[Selected excerpt Boundary: Start]

This article describes a Top 10 list of benefits of having a research mentor and discusses how the mentor-mentee relationship can help advance your research goals.

Research Mentor

The Top 10 Reasons We All Need A Research Mentor 

In healthcare, we use the Evidence-Based Practice (EBP) model for implementing clinical change, and EBP changes are based on rigorous research evidence. When a clinician starts a research study it is helpful to work with a mentor who has been through the process before. One of the biggest challenges for any researcher is that ‘you don’t know, what you don’t know.’  This dilemma is obviously not limited to research.  The journal Inc. has a top 10 list describing why all entrepreneurs need a mentor. This article uses the Inc. list as a spring board to talk about research mentorship. There is an incredible amount of overlap as a successful researcher also needs an entrepreneurial spirit to discover new knowledge. The original Inc article can be found at this url:

  1. Mentors provide information and knowledge.
    • A research mentor needs to have experience in the areas of knowledge that you need. It does not need to be a clinical match. While a clinical match is helpful to understand the literature and the problem, it is not a deal breaker if the clinical knowledge is not there. The research mentor should have the research knowledge and guide to layout the steps in the research process; from idea, to protocol development, Institutional Review Board applications (IRB), grant funding, data collection, analytics and publication.
  2. Mentors can see where we need to improve where we often cannot.
    • Communication with the mentor is built on trust so that the mentor can offer advice on how to improve.  Perhaps that means acquiring new skills or expanding/streamlining the study. It is very difficult to see our own blind spots. Creating openness to discuss ways to improve and learn is vital to the mentee-mentor relationship.
  3. Mentors find ways to stimulate our personal and professional growth.
    • The mentor suggests options for improvement. This can be personal, research related, or career related. It is different for everyone. The intent is to help achieve the research goals.

[Selected excerpt Boundary: End]
[Material supplied Boundary: Start]

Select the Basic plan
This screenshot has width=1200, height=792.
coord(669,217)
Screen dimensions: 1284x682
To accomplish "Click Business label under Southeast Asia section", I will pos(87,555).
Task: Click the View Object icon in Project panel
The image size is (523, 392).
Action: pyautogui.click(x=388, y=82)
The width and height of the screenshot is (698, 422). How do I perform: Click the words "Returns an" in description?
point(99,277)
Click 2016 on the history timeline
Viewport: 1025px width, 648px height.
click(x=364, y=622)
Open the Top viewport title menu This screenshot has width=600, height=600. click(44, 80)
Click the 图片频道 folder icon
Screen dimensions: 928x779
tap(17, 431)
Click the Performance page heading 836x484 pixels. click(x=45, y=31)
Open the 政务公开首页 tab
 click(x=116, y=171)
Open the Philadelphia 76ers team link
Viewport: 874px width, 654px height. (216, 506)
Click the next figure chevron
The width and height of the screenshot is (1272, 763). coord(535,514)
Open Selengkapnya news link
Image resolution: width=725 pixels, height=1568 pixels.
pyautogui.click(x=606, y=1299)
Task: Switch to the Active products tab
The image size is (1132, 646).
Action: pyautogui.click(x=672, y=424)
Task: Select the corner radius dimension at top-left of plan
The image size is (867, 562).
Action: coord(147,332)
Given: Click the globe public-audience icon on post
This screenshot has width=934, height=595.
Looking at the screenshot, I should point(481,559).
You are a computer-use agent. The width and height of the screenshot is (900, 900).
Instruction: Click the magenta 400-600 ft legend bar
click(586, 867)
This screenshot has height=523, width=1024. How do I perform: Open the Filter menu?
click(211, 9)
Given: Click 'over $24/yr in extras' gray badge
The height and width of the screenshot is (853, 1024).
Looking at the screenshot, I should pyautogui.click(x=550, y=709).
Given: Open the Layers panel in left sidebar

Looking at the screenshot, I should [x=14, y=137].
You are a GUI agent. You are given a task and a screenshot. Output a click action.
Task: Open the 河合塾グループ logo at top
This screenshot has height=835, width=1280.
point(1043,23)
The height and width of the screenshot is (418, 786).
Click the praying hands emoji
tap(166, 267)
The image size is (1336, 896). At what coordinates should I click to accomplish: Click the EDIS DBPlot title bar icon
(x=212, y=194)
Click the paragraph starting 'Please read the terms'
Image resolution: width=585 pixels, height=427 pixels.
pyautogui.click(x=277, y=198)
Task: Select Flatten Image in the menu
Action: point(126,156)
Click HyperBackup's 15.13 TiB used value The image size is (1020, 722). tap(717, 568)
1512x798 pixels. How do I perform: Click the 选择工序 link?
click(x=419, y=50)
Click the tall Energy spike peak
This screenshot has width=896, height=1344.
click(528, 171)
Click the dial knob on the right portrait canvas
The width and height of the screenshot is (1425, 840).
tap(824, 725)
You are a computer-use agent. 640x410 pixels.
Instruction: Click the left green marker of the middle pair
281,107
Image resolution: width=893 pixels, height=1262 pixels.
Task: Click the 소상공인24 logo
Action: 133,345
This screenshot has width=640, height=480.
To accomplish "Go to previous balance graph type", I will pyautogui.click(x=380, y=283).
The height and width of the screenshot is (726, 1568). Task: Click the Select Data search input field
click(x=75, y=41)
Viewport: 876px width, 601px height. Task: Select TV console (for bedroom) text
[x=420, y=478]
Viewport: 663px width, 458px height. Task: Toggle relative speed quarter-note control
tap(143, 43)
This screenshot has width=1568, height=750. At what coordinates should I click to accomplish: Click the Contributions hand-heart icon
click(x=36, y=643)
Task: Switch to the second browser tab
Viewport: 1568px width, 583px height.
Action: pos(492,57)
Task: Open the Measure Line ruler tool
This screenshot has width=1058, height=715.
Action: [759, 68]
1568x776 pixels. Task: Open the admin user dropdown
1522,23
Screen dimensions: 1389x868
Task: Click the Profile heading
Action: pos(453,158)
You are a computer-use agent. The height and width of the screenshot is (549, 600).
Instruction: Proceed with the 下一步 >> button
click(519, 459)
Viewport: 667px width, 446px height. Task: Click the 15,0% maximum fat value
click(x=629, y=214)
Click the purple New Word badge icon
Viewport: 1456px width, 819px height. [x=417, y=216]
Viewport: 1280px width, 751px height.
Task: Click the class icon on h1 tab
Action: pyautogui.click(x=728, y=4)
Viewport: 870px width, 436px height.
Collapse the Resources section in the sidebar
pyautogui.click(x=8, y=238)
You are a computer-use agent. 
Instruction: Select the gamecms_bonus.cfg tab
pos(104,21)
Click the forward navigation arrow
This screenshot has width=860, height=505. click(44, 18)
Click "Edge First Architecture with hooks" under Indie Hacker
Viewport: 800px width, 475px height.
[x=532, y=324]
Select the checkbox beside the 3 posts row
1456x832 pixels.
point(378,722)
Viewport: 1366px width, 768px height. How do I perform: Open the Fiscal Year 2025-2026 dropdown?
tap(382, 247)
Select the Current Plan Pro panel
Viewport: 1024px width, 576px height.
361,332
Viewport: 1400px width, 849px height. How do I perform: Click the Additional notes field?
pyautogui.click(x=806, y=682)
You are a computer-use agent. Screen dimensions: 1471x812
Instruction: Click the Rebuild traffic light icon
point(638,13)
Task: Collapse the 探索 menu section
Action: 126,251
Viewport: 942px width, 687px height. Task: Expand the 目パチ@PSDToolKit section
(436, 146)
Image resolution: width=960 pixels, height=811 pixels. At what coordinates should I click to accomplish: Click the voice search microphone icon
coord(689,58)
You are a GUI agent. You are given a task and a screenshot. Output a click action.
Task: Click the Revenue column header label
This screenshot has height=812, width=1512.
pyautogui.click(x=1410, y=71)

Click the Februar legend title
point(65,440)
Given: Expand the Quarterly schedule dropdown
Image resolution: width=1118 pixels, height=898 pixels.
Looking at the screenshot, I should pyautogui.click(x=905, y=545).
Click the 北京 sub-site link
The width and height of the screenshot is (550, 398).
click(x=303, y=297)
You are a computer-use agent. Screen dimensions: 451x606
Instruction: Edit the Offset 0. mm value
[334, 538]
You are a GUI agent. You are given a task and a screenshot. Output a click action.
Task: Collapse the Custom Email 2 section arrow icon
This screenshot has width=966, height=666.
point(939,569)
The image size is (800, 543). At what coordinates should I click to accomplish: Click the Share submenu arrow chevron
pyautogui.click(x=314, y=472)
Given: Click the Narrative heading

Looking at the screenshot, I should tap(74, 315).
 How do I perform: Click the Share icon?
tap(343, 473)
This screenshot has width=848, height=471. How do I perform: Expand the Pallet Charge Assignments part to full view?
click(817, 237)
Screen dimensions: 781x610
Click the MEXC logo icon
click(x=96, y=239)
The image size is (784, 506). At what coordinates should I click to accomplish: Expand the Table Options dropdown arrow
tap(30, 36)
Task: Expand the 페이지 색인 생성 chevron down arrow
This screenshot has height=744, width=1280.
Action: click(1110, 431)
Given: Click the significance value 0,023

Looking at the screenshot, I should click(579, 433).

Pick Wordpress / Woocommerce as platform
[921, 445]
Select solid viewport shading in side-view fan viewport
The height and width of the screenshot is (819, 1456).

[Material supplied Boundary: End]

### Tasks
**A)** Decide whether each statement below agrees with the article on research mentors, answering yes or no and quoting the words of the article that settle it. (i) A research mentor must be a clinical match for the mentee. (ii) The article builds its discussion on a list from the journal Inc. (iii) Communication with the mentor rests on trust.
**B)** From the article on research mentors, quote the part that opens with the words containing "1. Mentors provide" and closes with "analytics and publication.".

### Problem solutions
**A)**
(i) No: "It does not need to be a clinical match."
(ii) Yes: "This article uses the Inc. list as a spring board to talk about research mentorship."
(iii) Yes: "Communication with the mentor is built on trust so that the mentor can offer advice on how to improve."

**B)**
1. Mentors provide information and knowledge.
    • A research mentor needs to have experience in the areas of knowledge that you need. It does not need to be a clinical match. While a clinical match is helpful to understand the literature and the problem, it is not a deal breaker if the clinical knowledge is not there. The research mentor should have the research knowledge and guide to layout the steps in the research process; from idea, to protocol development, Institutional Review Board applications (IRB), grant funding, data collection, analytics and publication.